En Canada, on le sait, la fécondité des mariages est véritablement extraordinaire. Les familles de douze et quinze enfants y sont communes. Celles où l’on compte vingt enfants n’y sont point rares. Au delà de vingt-cinq, on en cite encore. Ce ne sont plus des familles, ce sont des tribus, qui se développent sous l’influence de mœurs patriarcales.

Si Ismaël Busch, le vieux pionnier de Fenimore Cooper, l’un des personnages du roman de la Prairie, pouvait montrer avec orgueil les sept fils, sans compter les filles, issus de son mariage avec la robuste Esther, de quel sentiment de supériorité l’eût accablé Thomas Harcher, père de vingt-six enfants, vivants et bien vivants, à la ferme de Chipogan !

Quinze fils et onze filles, de tout âge, depuis trois semaines jusqu’à trente ans. Sur les quinze fils, quatre mariés. Sur les onze filles, deux en puissance de maris. Et, de ces mariages, dix-sept petits-fils — ce qui, en y ajoutant le père et la mère, faisait un total de cinquante-deux membres, en ligne directe, de la famille Harcher.

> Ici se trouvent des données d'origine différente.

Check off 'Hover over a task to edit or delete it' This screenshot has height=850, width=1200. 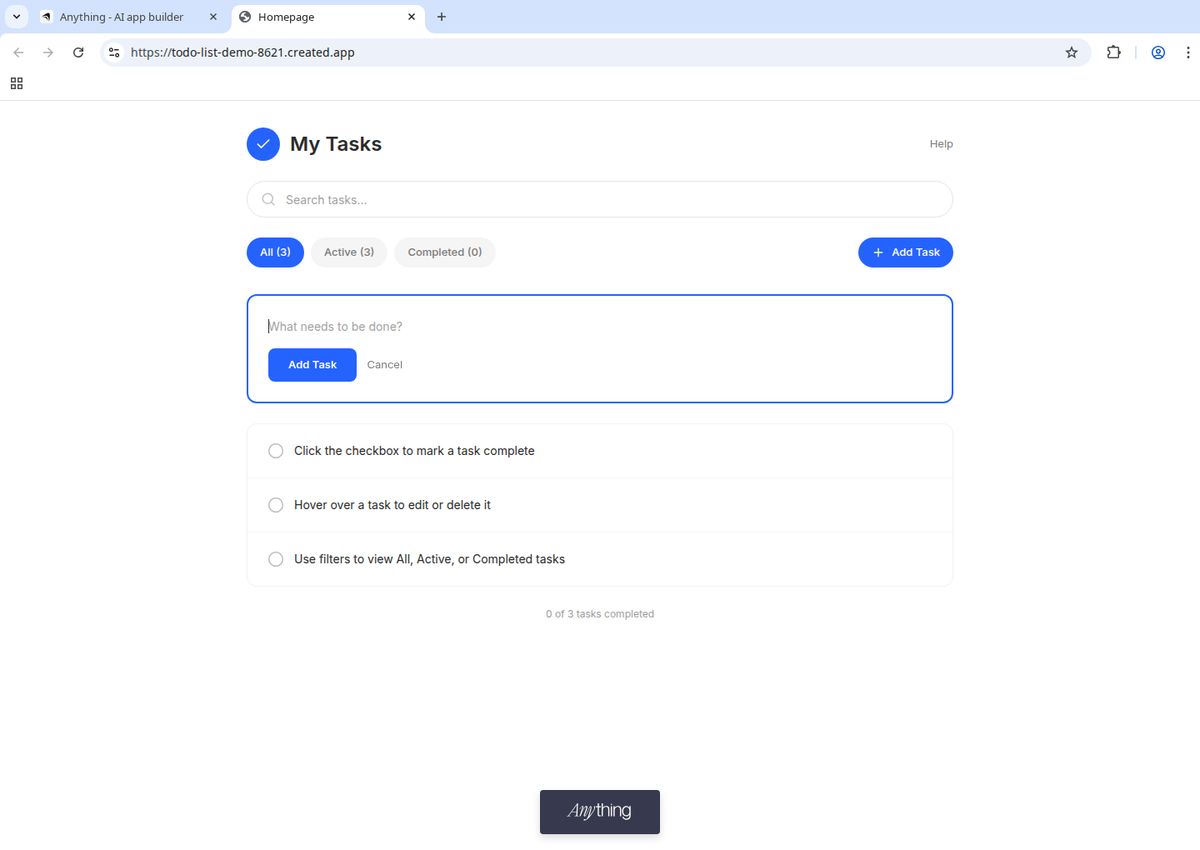[275, 505]
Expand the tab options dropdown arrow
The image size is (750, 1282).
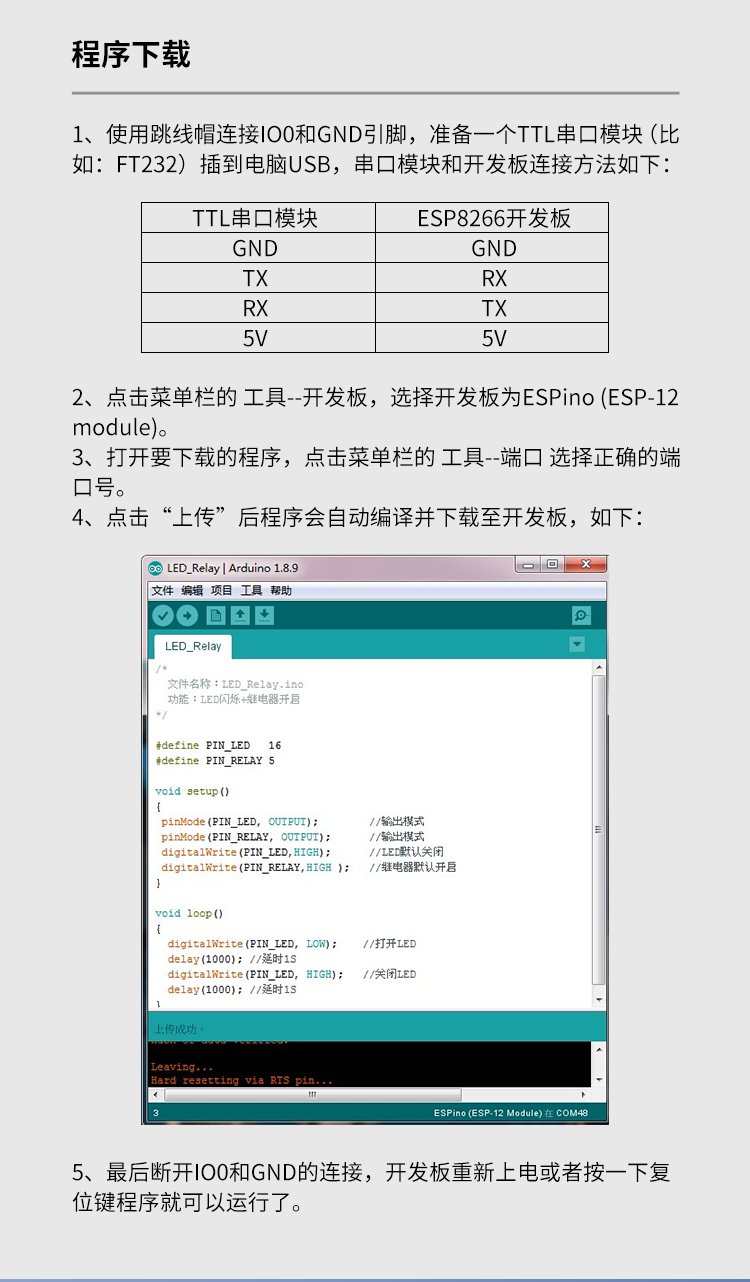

Les cinq premiers nés, on les connaît. C’étaient ceux qui composaient l’équipage du Champlain, les dévoués compagnons de Jean. Inutile de perdre son temps à énumérer les noms des autres enfants, ou à préciser d’un trait l’originalité de leur caractère. Garçons, filles, beaux-frères et belles-filles, ne quittaient jamais la ferme. Ils y travaillaient, sous la direction du chef. Les uns étaient employés aux champs, et l’ouvrage ne leur manquait guère. Les autres, occupés à l’exploitation des bois, faisaient le métier de « lumbermen », et ils avaient de la besogne. Deux ou trois des plus âgés chassaient dans les forêts voisines de Chipogan, et n’étaient point gênés de fournir le gibier nécessaire à l’immense table de famille. Sur ces territoires, en effet, abondent toujours les orignaux, les caribous — sortes de rennes de grande taille — les bisons, les daims, les chevreuils, les élans, sans parler de la diversité du petit gibier de poil ou de plume, plongeons, oies sauvages, canards, bécasses, bécassines, perdrix, cailles et pluviers.

Quant à Pierre Harcher et à ses frères, Rémy, Michel, Tony et Jacques, à l’époque où le froid les obligeait d’abandonner les eaux du Saint-Laurent, ils venaient hiverner à la ferme et se faisaient chasseurs de fourrures. On les citait parmi les plus intrépides squatters, les plus infatigables coureurs des bois, et ils approvisionnaient de peaux plus ou moins précieuses les marchés de Montréal et de Québec. En ce temps, les ours noirs, les lynx, les chats sauvages, les martres, les carcajous, les visons, les renards, les castors, les hermines, les loutres, les rats musqués, n’avaient pas encore émigré vers les contrées du nord, et c’était un bon commerce celui de ces pelleteries, alors qu’il n’était point nécessaire d’aller chercher fortune jusque sur les lointaines rives de la baie d’Hudson.

On le comprend, pour loger cette famille de parents, d’enfants et de petits-enfants, ce n’eût pas été trop d’une caserne. Aussi, était-ce bien une véritable caserne, cette bâtisse qui dominait de ses deux étages les communs de la ferme de Chipogan. En outre, il avait fallu garder quelques chambres aux hôtes que Thomas Harcher recevait passagèrement, des amis du comté, des fermiers du voisinage, des « voyageurs », c’est-à-dire ces mariniers qui dirigent les trains de bois par les affluents pour les conduire au grand fleuve. Enfin, il y avait l’appartement réservé à M. de Vaudreuil et à sa fille, lorsqu’ils venaient rendre visite à la famille du fermier.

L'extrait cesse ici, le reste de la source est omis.